Glen Canyon Dam and Lake Powell: The Sediment Problem
Peter Winn
In 1969, I took the tour though Glen Canyon Dam just before putting in on a Grand Canyon trip. One of the posters in the dam’s visitor center explained that by holding back sediment carried by the Colorado River (Spanish for “red colored” river), the dam would extend the life of Hoover Dam by a hundred and fifty years. Of course, the river was green—no sediment.

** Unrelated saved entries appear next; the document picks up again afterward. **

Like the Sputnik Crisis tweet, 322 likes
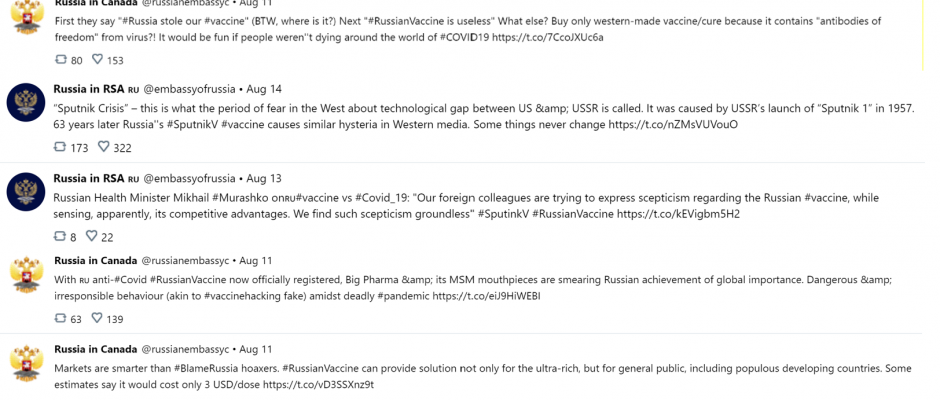The width and height of the screenshot is (940, 400). [x=104, y=147]
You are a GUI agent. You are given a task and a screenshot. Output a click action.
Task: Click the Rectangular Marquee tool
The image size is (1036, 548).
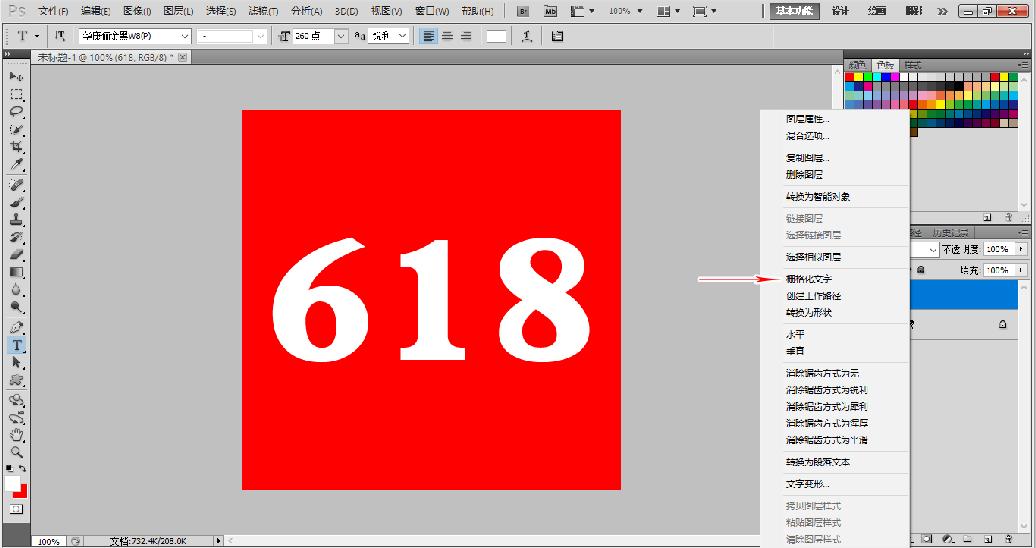click(x=17, y=93)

On the last night of that trip, August 28, we camped at Separation Canyon with three geologists from the Powell Society, exactly one hundred years after Powell had camped there, and with beer-wetted tongues applied thousands of Powell Centennial postage stamps to envelopes containing a letter celebrating Powell’s first expedition.

Glen Canyon Dam overflow in June, 1983. Photo by the author.

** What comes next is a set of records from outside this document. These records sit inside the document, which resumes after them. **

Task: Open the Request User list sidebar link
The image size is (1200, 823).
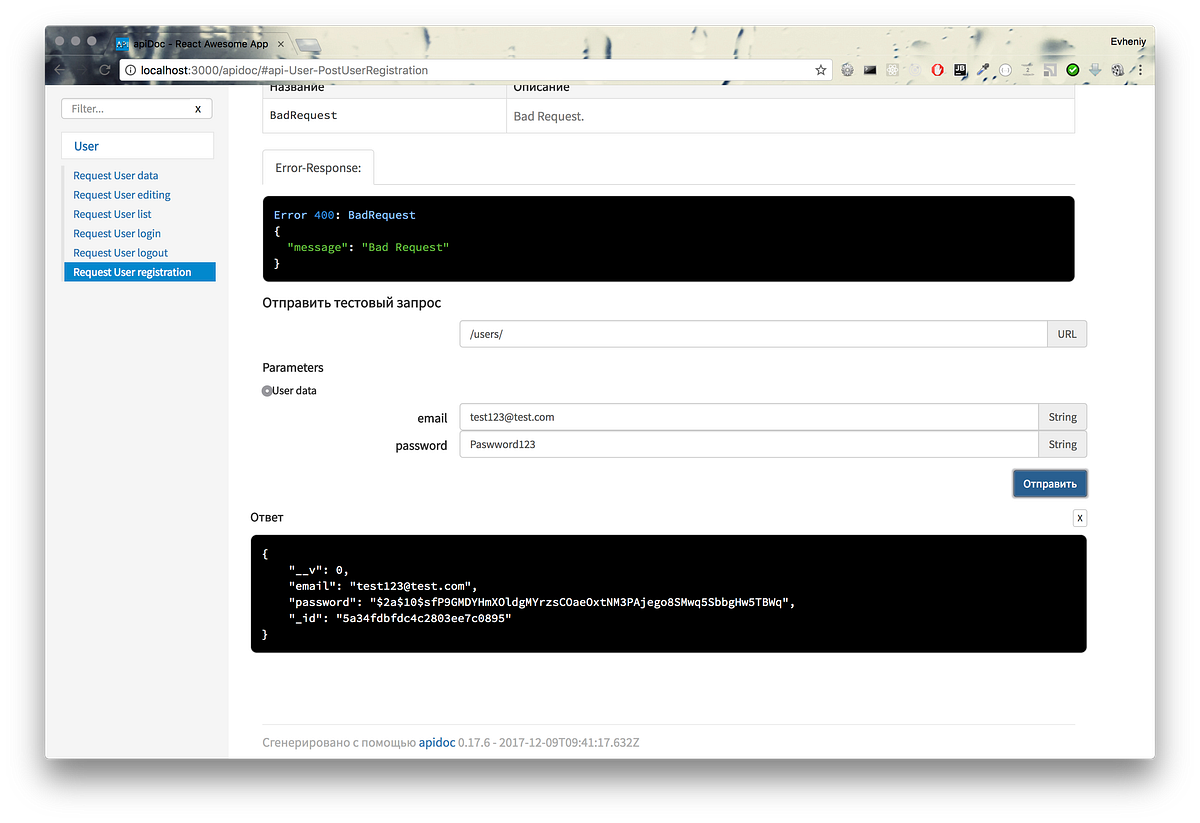Action: [112, 214]
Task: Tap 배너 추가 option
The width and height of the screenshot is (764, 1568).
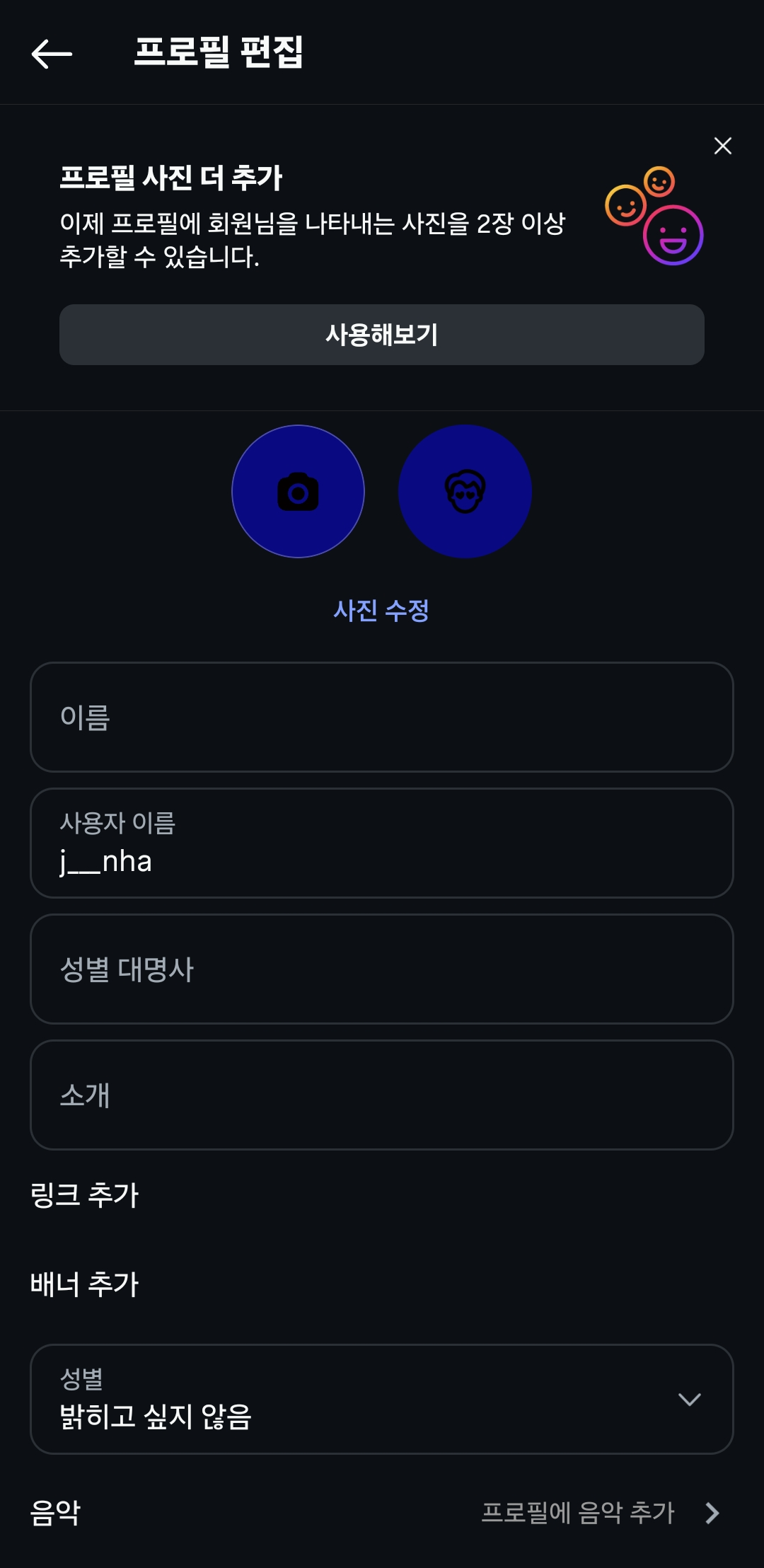Action: click(x=84, y=1284)
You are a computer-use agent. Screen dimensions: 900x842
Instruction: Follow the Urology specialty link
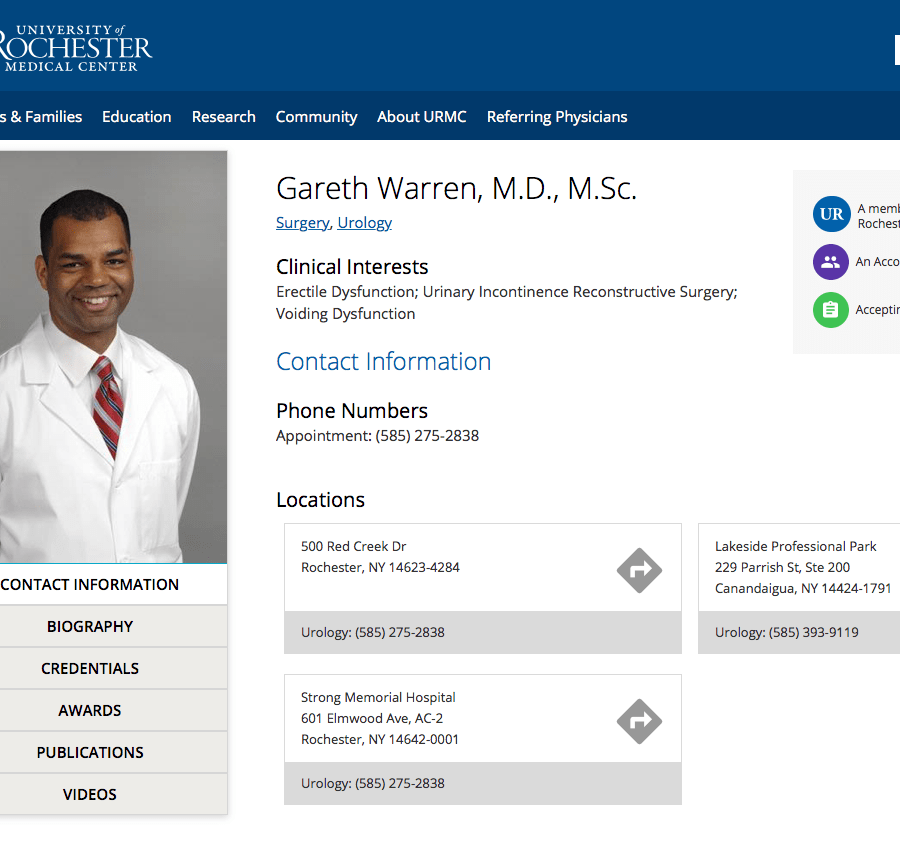tap(364, 222)

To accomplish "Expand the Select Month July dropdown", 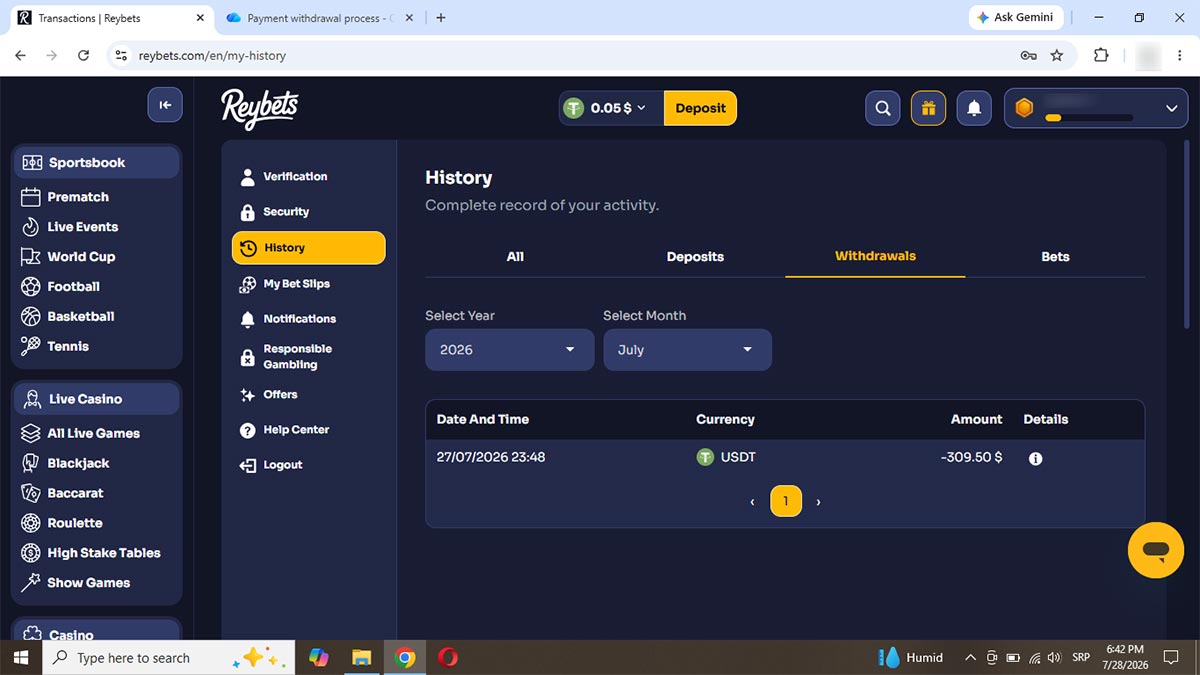I will (x=687, y=350).
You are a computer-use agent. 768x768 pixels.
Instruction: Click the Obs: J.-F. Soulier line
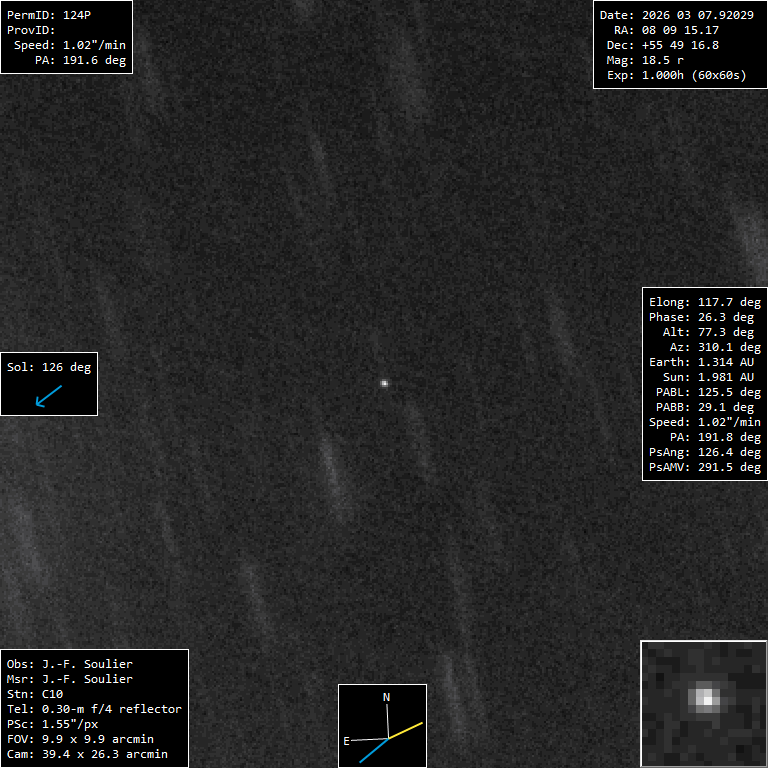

Glen Canyon Dam (GCD) overflowed in June, 1983, when Colorado river inflows to an already full reservoir exceeded maximum dam outflows and the Bureau of Reclamation (BOR) had to install eight-foot-high steel “boards” on the spillways to keep the lake from flowing over the dam. The resulting cavitation in the overflow tunnels caused boulders the size of cars to come flying out, and harmonic vibrations threatened the integrity of the entire dam. There were a lot of very nervous engineers.[1]
This event, which was repeated in June, 1984, inspired Steve Hannon’s novel “Glen Canyon” (1997) about the failure of GCD. We met at one of the Glen Canyon Institute’s early meetings at Ken Sleight’s Pack Creek Ranch south of Moab. Although dam failure is rare, it is catastrophic. In the US, the worst was the 1889 failure of the South Fork Dam in PA, called the Johnstown Flood. It killed over 2,200 people after being washed out by a flash flood.[ii] Of course, neither the cost of failure nor the cost of removal is included in the cost of hydropower or irrigation; in fact it’s difficult to compare the cost of various energy sources because neither reclamation costs nor environmental costs are easily calculated. However, rest assured; your taxes will cover them.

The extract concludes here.